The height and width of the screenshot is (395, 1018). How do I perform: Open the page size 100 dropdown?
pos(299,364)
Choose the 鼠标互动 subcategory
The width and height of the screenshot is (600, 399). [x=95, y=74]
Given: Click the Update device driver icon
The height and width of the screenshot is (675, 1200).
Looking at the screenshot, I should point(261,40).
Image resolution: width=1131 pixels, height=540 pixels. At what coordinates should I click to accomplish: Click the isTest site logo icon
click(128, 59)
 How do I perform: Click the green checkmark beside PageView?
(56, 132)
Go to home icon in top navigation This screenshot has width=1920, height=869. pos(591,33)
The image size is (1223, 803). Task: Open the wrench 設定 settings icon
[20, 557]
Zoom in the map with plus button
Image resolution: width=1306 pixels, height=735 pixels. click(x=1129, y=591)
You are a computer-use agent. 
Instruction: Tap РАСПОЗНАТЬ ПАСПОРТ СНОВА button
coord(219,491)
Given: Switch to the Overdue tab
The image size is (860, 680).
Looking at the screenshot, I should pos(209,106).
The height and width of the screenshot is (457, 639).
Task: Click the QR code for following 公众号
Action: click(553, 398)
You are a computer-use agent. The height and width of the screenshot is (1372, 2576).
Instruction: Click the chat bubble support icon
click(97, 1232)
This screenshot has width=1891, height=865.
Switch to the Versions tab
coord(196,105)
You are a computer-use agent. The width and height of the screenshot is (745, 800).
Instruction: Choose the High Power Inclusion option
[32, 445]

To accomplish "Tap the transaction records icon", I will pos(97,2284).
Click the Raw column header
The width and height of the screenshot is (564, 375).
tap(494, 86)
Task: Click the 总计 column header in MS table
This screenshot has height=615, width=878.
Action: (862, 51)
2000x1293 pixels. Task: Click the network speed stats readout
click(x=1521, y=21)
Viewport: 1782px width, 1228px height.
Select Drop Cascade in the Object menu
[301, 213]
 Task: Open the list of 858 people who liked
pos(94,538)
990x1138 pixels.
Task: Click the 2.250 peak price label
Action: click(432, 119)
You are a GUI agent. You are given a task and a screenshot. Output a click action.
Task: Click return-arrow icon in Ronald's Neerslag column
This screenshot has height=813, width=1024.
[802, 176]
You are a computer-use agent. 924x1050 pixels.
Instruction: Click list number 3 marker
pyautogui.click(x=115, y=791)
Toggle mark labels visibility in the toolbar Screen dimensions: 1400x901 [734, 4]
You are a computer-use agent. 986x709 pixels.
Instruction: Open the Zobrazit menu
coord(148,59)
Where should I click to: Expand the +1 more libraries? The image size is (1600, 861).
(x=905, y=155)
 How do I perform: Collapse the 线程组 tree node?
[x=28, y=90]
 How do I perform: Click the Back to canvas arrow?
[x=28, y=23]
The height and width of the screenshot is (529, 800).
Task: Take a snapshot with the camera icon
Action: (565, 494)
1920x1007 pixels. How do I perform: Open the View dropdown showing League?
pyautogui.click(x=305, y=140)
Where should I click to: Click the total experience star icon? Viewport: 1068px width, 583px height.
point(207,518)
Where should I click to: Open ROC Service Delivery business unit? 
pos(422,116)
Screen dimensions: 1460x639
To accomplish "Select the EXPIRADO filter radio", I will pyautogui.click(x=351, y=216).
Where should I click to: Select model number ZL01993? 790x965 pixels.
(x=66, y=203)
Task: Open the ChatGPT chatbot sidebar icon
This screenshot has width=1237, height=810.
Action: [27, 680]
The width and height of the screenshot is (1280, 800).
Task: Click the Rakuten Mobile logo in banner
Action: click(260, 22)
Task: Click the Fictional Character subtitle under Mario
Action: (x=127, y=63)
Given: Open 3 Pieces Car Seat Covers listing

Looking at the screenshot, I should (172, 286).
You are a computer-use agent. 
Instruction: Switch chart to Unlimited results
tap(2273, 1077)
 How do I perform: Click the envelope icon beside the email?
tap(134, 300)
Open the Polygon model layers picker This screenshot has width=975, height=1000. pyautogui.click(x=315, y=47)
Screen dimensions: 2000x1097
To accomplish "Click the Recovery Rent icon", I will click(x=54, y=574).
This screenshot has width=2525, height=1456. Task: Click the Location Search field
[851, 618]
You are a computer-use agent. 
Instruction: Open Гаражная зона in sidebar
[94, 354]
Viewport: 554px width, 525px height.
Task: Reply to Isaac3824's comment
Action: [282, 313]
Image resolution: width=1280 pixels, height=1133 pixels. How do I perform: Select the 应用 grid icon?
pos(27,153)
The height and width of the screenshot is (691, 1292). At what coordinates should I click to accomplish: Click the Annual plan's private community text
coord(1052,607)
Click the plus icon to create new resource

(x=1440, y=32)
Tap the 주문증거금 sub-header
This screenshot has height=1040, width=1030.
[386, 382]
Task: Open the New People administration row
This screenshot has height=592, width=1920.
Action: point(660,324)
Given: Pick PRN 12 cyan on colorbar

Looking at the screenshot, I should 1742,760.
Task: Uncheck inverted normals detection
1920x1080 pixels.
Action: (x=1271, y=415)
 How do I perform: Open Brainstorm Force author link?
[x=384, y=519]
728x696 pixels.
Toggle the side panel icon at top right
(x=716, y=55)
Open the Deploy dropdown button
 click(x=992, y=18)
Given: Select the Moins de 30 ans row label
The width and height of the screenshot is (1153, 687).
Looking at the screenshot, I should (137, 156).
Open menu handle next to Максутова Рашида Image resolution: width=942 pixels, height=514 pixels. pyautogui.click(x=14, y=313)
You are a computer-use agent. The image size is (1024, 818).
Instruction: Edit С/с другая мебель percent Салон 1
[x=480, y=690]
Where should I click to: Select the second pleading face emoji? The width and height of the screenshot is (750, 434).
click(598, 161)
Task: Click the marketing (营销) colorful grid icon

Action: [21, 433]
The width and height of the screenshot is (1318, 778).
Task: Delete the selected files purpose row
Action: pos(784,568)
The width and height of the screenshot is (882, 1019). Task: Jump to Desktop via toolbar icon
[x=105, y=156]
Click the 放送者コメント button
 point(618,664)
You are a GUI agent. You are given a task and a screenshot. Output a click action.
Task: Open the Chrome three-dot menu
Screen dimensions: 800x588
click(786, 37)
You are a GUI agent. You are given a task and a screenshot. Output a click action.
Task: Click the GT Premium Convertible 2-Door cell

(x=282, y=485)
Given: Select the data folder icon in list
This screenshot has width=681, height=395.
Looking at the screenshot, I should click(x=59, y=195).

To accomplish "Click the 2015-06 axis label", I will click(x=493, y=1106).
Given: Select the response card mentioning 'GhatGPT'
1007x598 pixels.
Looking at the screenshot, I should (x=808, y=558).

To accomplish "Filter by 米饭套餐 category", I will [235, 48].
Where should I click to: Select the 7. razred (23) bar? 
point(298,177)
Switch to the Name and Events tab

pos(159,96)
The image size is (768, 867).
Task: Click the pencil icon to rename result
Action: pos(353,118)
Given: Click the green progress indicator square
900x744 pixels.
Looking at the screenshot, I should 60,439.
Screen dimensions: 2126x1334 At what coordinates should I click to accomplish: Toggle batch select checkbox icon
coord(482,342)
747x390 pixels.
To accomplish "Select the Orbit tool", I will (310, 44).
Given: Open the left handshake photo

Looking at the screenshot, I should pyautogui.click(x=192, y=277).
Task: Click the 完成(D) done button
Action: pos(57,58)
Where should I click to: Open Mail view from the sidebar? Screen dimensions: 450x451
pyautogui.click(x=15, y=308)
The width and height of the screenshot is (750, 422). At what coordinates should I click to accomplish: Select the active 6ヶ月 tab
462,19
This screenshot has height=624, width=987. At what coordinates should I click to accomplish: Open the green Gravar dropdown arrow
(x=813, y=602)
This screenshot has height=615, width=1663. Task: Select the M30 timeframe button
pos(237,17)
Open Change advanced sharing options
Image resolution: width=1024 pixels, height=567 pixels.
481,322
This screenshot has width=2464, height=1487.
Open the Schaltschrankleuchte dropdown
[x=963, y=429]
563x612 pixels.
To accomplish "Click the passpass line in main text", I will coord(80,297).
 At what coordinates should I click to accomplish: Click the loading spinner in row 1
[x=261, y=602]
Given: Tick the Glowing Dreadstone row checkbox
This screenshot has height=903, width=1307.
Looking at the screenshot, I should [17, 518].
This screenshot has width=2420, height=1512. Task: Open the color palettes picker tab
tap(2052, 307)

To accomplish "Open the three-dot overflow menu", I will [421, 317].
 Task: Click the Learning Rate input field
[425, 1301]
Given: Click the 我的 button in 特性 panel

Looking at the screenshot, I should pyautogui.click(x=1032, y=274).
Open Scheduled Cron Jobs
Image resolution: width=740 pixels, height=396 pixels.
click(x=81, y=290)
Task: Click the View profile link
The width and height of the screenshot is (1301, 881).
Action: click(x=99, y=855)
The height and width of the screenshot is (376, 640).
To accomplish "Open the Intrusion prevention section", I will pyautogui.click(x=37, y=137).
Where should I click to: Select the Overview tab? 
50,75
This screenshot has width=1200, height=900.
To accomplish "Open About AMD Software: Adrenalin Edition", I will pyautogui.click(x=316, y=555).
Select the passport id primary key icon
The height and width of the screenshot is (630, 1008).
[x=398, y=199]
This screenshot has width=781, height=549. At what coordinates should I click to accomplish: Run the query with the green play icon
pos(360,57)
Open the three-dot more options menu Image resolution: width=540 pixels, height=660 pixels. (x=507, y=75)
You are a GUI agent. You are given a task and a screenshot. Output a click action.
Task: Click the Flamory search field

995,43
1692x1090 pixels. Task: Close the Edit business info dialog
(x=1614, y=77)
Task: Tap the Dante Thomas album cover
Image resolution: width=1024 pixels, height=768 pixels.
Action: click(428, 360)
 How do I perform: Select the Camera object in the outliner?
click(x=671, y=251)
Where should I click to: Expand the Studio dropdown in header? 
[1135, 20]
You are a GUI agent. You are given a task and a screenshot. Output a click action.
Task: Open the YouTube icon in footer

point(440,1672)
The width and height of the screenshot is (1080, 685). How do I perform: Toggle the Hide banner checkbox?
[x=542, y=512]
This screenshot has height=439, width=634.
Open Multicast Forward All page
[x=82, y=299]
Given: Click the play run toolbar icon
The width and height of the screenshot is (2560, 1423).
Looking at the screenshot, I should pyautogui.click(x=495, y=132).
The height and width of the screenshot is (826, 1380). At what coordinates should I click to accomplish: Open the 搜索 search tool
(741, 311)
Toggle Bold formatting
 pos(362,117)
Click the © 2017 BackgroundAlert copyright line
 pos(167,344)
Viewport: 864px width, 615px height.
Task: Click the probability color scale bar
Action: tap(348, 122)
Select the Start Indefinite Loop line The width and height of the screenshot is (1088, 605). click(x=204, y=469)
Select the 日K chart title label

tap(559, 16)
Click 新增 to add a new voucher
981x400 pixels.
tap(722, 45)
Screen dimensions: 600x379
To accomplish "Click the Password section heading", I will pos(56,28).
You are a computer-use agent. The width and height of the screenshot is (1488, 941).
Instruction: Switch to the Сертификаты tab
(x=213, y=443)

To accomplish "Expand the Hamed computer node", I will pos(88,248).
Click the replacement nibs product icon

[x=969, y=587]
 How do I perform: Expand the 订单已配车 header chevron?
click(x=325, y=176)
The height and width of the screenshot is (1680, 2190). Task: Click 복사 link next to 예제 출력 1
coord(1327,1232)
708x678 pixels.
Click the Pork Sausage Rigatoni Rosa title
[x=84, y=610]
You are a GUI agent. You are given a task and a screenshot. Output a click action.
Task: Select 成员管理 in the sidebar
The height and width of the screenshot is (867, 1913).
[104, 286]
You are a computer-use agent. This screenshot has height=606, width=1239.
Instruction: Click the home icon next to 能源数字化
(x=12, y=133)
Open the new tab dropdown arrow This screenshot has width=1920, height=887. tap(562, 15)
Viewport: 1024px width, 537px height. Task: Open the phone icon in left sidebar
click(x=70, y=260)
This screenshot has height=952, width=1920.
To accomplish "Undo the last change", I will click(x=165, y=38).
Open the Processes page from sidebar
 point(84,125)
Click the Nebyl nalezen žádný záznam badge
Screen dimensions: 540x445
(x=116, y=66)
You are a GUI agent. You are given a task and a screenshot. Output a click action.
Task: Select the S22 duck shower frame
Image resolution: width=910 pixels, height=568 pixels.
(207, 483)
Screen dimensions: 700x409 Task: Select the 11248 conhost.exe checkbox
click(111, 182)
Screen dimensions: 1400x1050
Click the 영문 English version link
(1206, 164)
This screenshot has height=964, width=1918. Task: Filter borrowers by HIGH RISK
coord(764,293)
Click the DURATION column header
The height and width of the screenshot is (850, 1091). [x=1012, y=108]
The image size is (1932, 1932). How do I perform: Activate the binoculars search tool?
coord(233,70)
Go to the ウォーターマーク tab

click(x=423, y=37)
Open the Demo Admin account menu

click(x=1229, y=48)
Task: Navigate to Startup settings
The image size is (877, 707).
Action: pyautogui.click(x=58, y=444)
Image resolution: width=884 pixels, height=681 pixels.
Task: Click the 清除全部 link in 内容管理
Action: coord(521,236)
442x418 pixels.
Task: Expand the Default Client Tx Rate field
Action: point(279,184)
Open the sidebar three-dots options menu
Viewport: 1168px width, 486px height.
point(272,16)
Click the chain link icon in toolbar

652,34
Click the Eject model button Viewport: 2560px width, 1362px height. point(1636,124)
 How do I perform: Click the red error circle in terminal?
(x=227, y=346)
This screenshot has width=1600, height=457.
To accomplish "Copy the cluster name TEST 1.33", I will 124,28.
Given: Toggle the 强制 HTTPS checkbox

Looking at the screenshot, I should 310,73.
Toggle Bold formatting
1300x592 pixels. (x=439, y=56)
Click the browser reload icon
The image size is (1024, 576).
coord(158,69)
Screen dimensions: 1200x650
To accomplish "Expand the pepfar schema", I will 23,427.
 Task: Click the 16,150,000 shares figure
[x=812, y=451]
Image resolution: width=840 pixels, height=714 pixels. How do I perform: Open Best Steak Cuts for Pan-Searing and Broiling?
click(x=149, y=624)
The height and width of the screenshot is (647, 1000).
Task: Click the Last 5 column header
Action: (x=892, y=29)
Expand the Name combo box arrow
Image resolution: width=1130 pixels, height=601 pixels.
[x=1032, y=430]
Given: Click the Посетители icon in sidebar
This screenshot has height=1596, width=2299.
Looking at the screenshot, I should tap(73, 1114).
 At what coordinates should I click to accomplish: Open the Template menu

§

* _YOUR OBJECTIVE_: Rewrite the records above as a numbered list with blank lines dropped, starting at the line that contains "The width and height of the screenshot is (750, 422)." and running up to and including the line that contains "will pyautogui.click(x=37, y=137).".

* _SOLUTION TO THIS PROBLEM_:
1. The width and height of the screenshot is (750, 422). At what coordinates should I click to accomplish: Select the active 6ヶ月 tab
2. 462,19
3. This screenshot has height=624, width=987. At what coordinates should I click to accomplish: Open the green Gravar dropdown arrow
4. (x=813, y=602)
5. This screenshot has height=615, width=1663. Task: Select the M30 timeframe button
6. pos(237,17)
7. Open Change advanced sharing options
8. Image resolution: width=1024 pixels, height=567 pixels.
9. 481,322
10. This screenshot has width=2464, height=1487.
11. Open the Schaltschrankleuchte dropdown
12. [x=963, y=429]
13. 563x612 pixels.
14. To accomplish "Click the passpass line in main text", I will coord(80,297).
15.  At what coordinates should I click to accomplish: Click the loading spinner in row 1
16. [x=261, y=602]
17. Given: Tick the Glowing Dreadstone row checkbox
18. This screenshot has height=903, width=1307.
19. Looking at the screenshot, I should [17, 518].
20. This screenshot has width=2420, height=1512. Task: Open the color palettes picker tab
21. tap(2052, 307)
22. To accomplish "Open the three-dot overflow menu", I will [421, 317].
23.  Task: Click the Learning Rate input field
24. [425, 1301]
25. Given: Click the 我的 button in 特性 panel
26. Looking at the screenshot, I should pyautogui.click(x=1032, y=274).
27. Open Scheduled Cron Jobs
28. Image resolution: width=740 pixels, height=396 pixels.
29. click(x=81, y=290)
30. Task: Click the View profile link
31. The width and height of the screenshot is (1301, 881).
32. Action: click(x=99, y=855)
33. The height and width of the screenshot is (376, 640).
34. To accomplish "Open the Intrusion prevention section", I will pyautogui.click(x=37, y=137).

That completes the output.